Exercise materials ::

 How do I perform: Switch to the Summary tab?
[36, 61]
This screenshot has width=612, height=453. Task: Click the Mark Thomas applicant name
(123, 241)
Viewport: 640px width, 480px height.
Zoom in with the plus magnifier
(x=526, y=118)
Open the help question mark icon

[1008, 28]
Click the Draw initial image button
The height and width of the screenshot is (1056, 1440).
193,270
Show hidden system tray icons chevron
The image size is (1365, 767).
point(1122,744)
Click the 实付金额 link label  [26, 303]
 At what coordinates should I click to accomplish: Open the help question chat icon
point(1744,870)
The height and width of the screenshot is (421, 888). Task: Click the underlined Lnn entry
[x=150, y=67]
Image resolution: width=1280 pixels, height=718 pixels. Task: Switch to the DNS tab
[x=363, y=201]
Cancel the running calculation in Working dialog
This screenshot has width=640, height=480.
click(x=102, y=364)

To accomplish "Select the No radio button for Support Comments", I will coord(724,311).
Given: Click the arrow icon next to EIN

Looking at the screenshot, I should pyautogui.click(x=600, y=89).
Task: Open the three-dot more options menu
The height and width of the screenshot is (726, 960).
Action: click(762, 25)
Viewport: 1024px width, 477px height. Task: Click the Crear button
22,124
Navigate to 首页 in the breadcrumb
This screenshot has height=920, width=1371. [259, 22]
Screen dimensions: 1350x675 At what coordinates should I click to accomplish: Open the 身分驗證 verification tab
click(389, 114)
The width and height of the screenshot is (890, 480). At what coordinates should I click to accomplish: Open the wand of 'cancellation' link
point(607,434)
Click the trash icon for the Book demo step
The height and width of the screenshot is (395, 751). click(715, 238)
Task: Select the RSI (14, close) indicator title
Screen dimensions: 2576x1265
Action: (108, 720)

Work task :: With "Select" as the word to match, copy each line of the records that has it.

The answer ::
To accomplish "Select the No radio button for Support Comments", I will coord(724,311).
Task: Select the RSI (14, close) indicator title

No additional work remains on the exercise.